● **Job A**:
In the listing, from its start through the line containing "Action: pyautogui.click(x=1474, y=292)", swap "Vacation Days" for "Sick Leave" and reproduce those lines with nothing else altered.

● **Quoted text**:
>> Start

- Digital cover

Studio album by BamBam
- Released: March 28, 2023
- Studio: Abyss Company
- Length: 21:11
- Language: Korean
- Label: Abyss Company
- Producer: BamBam

BamBam chronology
| B (2022) | Sour & Sweet (2023) | Bamesis (2024) |

Singles from Sour & Sweet
- "Sour & Sweet" Released: March 28, 2023;

= Sour & Sweet =

Sour & Sweet is the first studio album by South Korea-based Thai rapper and singer BamBam. It was released on March 28, 2023.

== Background and release ==
After the release of B in January 2022, BamBam first shared he was preparing for a new record in July 2022. In an interview with Cosmopolitan Korea in February 2023, he further revealed it was a full album and that he had been working on it since March 2022; he had also taken part in writing and composing all the songs, except for two. On February 27, 2023, Abyss Company announced the title of the album, Sour & Sweet; pre-orders started the following day. Released on March 28, 2023, Sour & Sweet is BamBam's first music release after one year and two months. The music video for the homonymous title track was filmed in Greece, and sees BamBam becoming a detective who chases a criminal, only to discover it was him.

== Music and lyrics ==
The album presents the story of BamBam's journey, starting from "Feather", which tells his emotions when he arrived to South Korea's Incheon Airport after leaving Thailand, and concluding with "Wings", a song that portrays his current self, which has gained wings thanks to fans' support. The narrative of a single feather now spreading its wings is complemented by autobiographical songs about his father and BamBam's identity as a celebrity.

>> End

● **Job B**:
Pick up the article on BamBam's album Sour & Sweet after its last sentence and carry it forward.

● **Records for the exercise**:
>> Start

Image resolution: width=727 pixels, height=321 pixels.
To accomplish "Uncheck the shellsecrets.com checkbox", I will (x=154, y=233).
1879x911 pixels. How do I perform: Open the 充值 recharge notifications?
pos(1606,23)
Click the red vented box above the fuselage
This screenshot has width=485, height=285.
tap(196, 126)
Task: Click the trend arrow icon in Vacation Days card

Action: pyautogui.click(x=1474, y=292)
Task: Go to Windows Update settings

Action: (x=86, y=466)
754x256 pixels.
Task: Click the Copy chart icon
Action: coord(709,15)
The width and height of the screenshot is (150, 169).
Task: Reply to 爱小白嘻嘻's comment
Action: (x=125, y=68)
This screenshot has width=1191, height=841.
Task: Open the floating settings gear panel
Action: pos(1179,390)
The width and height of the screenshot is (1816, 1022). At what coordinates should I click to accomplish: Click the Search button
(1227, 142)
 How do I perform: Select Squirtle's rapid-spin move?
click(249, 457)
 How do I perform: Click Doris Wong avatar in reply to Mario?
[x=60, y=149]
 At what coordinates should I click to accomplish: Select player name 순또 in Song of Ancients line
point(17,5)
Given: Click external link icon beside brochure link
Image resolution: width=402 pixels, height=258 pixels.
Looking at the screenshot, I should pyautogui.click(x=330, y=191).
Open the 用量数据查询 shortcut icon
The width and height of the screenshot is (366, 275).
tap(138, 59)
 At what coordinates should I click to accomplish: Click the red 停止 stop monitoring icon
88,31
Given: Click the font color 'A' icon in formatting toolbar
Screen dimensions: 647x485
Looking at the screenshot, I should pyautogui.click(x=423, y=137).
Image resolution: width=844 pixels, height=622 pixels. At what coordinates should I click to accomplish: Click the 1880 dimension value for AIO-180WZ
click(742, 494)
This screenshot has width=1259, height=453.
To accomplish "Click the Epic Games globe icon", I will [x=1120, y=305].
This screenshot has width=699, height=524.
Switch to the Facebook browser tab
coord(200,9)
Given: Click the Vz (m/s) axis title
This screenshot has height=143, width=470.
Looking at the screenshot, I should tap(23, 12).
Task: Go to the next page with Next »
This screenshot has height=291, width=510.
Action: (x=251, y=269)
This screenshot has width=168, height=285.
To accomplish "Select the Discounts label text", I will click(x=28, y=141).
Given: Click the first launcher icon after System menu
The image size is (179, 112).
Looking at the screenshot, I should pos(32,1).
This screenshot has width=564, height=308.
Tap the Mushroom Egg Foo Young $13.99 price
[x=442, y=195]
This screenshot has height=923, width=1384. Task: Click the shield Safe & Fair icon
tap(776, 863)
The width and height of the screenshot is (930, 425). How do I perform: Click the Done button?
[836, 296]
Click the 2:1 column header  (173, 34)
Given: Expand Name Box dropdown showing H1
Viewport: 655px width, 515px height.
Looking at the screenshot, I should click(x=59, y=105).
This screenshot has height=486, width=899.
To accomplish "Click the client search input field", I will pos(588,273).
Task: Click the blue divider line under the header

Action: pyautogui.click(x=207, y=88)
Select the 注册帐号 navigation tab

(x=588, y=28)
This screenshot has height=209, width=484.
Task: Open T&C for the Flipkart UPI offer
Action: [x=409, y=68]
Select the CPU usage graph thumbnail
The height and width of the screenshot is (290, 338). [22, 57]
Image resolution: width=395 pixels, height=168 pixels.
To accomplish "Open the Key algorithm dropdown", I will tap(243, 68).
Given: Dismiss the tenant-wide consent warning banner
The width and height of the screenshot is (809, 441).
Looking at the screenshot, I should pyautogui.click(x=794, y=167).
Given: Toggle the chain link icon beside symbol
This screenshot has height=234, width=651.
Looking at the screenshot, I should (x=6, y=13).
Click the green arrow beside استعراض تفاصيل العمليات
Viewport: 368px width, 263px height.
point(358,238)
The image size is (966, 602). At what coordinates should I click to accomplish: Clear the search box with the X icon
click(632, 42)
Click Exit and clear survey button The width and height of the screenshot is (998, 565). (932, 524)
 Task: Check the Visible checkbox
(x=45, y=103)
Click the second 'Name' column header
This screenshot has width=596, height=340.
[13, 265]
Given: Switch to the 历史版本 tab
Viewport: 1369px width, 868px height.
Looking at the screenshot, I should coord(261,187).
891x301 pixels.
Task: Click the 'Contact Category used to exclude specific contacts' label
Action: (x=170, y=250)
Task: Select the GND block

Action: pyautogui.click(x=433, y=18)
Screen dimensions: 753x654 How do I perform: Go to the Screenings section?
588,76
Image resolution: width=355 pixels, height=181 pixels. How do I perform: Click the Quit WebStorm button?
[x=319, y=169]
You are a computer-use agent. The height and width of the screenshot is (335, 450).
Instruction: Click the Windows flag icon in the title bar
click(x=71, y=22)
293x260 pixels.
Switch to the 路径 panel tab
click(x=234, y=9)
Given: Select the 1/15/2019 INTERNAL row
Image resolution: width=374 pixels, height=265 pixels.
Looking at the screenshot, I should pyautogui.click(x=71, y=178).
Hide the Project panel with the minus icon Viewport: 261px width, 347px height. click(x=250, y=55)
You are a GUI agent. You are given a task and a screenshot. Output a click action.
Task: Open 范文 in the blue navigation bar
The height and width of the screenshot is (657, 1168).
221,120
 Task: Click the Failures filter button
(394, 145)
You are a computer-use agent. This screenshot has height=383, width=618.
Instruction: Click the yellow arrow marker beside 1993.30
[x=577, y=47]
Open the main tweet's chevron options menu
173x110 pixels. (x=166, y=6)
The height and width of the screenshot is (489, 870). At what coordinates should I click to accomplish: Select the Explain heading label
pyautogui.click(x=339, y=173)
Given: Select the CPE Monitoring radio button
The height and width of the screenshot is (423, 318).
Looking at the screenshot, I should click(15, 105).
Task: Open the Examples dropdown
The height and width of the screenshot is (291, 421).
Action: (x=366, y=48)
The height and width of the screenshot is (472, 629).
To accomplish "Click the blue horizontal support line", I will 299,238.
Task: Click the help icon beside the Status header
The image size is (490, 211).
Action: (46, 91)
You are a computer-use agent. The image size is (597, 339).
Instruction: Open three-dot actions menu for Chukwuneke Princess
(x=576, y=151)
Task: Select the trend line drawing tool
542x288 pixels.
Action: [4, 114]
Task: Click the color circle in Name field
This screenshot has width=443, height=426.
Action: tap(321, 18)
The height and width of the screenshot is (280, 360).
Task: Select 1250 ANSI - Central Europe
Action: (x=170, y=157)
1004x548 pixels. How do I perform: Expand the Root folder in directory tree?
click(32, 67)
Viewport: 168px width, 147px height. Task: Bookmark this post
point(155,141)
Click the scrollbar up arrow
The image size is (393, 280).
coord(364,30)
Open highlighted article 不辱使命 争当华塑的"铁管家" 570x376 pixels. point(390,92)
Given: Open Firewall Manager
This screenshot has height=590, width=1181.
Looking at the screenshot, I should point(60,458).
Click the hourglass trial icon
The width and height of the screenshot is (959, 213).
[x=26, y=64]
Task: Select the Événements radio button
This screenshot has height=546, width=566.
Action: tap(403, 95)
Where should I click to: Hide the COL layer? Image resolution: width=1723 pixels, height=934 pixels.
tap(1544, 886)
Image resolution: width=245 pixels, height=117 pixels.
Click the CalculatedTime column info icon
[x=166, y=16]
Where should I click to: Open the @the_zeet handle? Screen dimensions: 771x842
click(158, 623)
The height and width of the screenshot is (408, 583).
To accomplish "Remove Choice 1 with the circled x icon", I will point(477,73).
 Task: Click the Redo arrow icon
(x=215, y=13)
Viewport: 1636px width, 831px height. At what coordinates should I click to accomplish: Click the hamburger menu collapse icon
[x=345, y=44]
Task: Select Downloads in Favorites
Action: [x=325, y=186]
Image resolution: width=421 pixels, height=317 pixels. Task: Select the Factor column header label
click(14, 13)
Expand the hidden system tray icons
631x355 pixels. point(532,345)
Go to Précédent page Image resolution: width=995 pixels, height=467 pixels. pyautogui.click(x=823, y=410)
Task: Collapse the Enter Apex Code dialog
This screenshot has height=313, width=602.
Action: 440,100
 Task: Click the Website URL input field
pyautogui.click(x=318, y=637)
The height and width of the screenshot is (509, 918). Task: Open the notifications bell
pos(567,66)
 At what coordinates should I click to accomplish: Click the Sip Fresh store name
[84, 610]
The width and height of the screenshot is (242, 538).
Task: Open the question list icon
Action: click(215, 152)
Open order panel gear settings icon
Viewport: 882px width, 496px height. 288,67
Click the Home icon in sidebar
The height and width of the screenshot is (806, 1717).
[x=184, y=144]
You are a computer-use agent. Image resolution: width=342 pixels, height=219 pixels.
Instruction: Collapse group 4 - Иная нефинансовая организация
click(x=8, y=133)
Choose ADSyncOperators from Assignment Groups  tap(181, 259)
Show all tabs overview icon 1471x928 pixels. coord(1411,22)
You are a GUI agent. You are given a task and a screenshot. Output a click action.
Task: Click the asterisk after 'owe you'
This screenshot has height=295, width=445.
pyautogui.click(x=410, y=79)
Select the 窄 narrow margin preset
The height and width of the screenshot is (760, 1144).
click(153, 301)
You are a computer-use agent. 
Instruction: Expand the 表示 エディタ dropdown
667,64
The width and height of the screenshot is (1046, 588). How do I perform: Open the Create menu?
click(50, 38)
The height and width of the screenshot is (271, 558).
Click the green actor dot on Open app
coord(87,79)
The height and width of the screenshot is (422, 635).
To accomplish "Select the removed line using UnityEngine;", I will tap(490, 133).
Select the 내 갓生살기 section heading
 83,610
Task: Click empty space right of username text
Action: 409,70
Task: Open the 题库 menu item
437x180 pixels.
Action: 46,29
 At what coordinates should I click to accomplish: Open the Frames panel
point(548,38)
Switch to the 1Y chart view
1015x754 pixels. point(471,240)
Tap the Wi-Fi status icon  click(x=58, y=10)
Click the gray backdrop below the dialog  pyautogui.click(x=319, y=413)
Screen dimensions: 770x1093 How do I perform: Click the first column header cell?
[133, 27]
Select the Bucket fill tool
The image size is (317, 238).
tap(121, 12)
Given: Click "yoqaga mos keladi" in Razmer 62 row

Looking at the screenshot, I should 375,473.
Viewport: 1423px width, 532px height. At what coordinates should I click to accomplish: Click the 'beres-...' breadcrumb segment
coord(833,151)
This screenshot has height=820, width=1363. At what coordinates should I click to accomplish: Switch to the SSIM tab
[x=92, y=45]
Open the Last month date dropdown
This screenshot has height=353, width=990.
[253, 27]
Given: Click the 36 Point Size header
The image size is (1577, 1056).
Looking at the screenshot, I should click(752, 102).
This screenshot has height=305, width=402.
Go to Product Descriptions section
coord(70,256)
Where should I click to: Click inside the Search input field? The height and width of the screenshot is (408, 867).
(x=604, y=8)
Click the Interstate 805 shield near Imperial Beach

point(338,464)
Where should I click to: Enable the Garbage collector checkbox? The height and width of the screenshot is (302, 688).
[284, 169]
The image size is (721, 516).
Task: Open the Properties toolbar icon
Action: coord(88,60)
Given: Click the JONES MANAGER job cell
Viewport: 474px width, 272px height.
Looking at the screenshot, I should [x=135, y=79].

>> End

● **Right answer A**:
Image resolution: width=727 pixels, height=321 pixels.
To accomplish "Uncheck the shellsecrets.com checkbox", I will (x=154, y=233).
1879x911 pixels. How do I perform: Open the 充值 recharge notifications?
pos(1606,23)
Click the red vented box above the fuselage
This screenshot has width=485, height=285.
tap(196, 126)
Task: Click the trend arrow icon in Sick Leave card

Action: pyautogui.click(x=1474, y=292)

● **Right answer B**:
"Take It Easy" was written when he was struggling mentally and serves as a reminder that the world revolves even if he's not around, while "Ghost" expresses resentment over his father's untimely death and the feeling of missing him very much. The title track, "Sour & Sweet", is a city pop number. BamBam explained that it illustrates two sides of himself: the bright, honest and "sweet" one he shows on variety shows, and the more serious one when he's working on music, which he decided to express with the word "sour".

In "Let's Dance", he compares the romance between lovers to dance, while "About You" talks about the life of a celebrity judged by the public. "Tippy Toe" is about a person tiptoeing in front of a crush.

== Commercial performance ==
On the day of release, Sour & Sweet sold copies in South Korea according to the Circle Chart. It subsequently debuted at #3 on the Circle Weekly Album Chart with copies sold.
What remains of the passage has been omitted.